■ **TASK DETAILS**:
Out of the records below, copy all lines in which the word "will" occurs.

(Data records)
[Start of section]
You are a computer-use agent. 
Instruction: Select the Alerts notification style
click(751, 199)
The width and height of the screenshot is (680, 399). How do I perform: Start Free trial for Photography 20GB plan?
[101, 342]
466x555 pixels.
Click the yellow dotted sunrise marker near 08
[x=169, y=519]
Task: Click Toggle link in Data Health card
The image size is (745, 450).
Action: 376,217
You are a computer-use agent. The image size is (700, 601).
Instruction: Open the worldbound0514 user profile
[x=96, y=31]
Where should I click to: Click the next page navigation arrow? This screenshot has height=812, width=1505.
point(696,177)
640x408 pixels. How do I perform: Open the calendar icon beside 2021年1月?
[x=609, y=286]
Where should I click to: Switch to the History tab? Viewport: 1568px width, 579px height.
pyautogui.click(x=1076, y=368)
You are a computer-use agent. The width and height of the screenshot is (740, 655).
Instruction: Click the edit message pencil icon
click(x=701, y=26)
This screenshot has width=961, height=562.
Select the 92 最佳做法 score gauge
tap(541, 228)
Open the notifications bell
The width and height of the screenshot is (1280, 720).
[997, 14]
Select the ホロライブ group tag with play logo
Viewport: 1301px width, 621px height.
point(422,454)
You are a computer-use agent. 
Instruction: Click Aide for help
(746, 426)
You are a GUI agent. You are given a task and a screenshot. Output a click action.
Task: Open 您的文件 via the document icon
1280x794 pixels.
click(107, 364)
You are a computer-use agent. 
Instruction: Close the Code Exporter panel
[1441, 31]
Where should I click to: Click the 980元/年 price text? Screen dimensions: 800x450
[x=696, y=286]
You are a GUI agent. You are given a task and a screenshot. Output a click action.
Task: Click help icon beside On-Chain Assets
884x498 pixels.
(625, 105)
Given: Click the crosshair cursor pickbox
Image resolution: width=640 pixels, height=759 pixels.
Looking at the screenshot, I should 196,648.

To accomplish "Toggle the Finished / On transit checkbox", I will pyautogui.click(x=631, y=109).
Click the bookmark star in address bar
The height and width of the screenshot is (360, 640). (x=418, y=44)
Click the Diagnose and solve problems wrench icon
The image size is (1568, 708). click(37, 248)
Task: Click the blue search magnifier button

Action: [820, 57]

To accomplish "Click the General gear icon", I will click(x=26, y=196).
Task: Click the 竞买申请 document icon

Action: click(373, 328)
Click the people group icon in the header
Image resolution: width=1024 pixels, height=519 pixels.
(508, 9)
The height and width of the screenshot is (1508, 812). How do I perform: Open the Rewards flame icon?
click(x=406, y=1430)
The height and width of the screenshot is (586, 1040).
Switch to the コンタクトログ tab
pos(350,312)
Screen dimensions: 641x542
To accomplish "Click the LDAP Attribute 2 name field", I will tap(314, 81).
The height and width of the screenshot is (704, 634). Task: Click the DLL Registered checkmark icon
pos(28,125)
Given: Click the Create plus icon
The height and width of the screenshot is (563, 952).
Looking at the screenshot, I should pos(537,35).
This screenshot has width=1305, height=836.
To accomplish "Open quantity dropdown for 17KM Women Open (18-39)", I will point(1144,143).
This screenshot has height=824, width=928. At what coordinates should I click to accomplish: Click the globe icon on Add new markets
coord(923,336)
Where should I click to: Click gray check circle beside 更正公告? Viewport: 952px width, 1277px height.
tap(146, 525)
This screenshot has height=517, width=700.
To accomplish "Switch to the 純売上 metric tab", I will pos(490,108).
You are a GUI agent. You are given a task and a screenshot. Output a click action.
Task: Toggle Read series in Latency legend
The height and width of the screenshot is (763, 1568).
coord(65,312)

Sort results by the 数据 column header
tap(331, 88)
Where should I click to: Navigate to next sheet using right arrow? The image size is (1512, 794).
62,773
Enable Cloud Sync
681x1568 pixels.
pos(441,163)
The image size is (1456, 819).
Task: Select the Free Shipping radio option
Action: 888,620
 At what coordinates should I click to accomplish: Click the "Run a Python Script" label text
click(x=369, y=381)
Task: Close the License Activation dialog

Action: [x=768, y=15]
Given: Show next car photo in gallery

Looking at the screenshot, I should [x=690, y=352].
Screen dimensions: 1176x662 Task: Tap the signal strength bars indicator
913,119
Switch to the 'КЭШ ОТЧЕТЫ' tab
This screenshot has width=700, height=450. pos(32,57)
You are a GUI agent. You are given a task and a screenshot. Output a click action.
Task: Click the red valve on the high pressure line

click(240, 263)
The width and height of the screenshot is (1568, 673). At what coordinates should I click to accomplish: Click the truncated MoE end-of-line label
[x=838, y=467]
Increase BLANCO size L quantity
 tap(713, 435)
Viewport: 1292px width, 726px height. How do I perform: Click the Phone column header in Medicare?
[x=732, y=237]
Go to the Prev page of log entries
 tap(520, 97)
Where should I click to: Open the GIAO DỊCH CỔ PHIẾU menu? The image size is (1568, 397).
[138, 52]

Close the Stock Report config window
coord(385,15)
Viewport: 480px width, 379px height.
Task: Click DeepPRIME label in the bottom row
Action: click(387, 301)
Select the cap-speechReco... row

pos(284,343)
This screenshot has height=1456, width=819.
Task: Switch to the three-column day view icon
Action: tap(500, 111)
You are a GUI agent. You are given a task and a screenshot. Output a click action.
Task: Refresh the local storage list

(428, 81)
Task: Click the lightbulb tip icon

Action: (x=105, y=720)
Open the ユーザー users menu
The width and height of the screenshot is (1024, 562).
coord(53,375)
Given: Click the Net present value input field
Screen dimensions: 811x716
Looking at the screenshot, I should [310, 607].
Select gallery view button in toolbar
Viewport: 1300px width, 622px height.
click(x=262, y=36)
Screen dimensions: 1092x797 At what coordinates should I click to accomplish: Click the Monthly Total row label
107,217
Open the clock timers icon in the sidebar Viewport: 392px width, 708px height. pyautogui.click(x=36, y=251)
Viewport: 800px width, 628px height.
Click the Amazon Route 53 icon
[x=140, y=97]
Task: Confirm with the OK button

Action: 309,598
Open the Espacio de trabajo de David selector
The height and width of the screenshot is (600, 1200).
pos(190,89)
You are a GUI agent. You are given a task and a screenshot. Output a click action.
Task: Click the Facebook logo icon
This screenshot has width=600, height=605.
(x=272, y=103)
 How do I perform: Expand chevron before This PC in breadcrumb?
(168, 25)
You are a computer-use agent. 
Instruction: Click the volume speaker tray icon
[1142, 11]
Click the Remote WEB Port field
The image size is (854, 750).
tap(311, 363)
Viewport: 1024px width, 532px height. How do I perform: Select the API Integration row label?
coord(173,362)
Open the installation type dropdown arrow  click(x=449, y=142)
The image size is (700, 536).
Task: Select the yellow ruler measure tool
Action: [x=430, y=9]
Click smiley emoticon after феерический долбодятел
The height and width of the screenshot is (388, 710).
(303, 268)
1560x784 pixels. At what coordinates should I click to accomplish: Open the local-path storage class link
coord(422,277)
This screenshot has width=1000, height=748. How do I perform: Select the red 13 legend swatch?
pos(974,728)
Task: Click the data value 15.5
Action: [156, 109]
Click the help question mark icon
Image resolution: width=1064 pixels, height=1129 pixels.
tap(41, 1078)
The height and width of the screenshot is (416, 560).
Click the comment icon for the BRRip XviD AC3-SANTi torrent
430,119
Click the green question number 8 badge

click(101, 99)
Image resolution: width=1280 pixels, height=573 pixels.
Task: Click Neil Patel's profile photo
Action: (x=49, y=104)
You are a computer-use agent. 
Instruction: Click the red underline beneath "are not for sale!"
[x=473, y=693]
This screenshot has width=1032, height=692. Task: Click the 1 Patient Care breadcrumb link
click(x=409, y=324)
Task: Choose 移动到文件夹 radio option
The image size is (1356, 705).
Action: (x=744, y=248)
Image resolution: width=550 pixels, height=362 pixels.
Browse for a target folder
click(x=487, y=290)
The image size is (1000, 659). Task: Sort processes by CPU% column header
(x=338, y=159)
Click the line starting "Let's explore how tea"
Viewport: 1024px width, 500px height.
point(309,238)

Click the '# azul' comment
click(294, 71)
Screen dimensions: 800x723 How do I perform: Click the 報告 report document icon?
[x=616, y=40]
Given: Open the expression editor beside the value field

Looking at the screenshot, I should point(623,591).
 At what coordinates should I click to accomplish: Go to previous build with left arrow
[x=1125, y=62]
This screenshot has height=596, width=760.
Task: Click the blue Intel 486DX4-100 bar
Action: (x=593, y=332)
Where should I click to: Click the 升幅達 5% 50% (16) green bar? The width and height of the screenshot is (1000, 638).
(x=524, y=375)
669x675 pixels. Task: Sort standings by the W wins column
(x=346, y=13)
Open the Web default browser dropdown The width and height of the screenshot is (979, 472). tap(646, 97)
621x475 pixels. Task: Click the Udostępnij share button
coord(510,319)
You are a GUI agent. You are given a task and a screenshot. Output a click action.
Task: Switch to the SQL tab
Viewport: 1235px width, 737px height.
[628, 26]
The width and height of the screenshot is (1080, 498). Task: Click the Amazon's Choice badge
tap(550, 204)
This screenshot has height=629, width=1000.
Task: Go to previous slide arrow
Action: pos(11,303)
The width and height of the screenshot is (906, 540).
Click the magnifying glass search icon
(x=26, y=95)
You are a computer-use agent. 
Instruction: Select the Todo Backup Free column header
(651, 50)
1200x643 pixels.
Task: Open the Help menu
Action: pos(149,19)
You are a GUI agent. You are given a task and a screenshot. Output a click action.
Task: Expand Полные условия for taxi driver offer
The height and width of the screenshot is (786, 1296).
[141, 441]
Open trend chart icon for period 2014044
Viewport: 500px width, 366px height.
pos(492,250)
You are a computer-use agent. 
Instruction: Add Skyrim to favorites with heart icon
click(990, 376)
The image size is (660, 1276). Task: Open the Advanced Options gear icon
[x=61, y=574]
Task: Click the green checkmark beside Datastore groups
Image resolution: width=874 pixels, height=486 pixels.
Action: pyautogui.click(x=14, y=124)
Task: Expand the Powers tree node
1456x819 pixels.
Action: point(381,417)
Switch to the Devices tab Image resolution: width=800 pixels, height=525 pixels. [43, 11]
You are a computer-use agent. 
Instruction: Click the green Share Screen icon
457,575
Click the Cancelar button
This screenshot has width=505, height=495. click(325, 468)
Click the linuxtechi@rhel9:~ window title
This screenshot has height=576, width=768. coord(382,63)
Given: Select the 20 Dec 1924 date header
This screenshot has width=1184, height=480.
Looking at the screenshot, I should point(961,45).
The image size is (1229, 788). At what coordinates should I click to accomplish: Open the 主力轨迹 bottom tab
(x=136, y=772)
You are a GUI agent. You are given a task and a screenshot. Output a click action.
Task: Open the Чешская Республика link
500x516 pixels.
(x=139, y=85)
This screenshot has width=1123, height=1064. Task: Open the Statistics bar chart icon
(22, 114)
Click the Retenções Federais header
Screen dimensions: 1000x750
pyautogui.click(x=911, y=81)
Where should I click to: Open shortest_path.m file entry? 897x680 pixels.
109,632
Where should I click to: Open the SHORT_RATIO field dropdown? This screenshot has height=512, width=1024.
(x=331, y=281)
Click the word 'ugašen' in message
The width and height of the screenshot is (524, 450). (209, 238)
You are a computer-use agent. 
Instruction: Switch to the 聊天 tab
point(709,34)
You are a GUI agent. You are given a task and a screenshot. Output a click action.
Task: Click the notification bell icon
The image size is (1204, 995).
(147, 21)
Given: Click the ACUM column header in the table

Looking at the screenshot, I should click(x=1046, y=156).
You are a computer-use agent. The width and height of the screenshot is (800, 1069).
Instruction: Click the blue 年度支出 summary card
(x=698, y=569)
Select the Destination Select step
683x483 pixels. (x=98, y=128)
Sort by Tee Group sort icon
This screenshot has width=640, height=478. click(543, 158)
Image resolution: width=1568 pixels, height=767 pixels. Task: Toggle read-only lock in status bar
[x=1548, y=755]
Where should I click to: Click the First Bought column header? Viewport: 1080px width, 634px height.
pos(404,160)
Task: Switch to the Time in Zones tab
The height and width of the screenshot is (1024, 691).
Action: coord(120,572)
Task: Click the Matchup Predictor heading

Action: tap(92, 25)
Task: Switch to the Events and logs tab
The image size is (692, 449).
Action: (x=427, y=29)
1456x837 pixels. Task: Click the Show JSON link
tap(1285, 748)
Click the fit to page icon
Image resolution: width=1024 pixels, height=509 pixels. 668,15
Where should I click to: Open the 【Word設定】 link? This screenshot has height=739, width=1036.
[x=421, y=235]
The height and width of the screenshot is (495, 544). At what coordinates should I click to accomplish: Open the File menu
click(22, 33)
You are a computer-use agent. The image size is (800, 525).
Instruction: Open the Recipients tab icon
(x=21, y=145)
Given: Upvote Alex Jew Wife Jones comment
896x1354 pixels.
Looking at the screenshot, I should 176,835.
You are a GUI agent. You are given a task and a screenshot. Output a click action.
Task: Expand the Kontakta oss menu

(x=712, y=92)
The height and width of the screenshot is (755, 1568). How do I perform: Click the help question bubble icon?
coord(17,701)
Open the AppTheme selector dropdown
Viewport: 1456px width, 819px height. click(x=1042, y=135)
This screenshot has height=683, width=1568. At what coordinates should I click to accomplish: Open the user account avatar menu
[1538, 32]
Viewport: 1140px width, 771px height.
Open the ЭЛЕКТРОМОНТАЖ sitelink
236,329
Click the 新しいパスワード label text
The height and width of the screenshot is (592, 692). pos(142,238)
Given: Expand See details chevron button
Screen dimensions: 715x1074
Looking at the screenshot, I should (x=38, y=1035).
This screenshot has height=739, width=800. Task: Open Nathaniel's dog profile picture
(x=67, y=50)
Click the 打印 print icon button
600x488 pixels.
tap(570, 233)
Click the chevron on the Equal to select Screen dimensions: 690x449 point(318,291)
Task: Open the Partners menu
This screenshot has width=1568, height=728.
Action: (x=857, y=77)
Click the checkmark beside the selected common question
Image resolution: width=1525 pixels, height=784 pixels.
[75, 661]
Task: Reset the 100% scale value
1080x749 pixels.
[End of section]
■ **ANSWER TO THE PROBLEM**:
To accomplish "Toggle the Finished / On transit checkbox", I will pyautogui.click(x=631, y=109).
To accomplish "Click the General gear icon", I will click(x=26, y=196).
To accomplish "Click the LDAP Attribute 2 name field", I will tap(314, 81).
To accomplish "Open quantity dropdown for 17KM Women Open (18-39)", I will point(1144,143).
To accomplish "Switch to the 純売上 metric tab", I will pos(490,108).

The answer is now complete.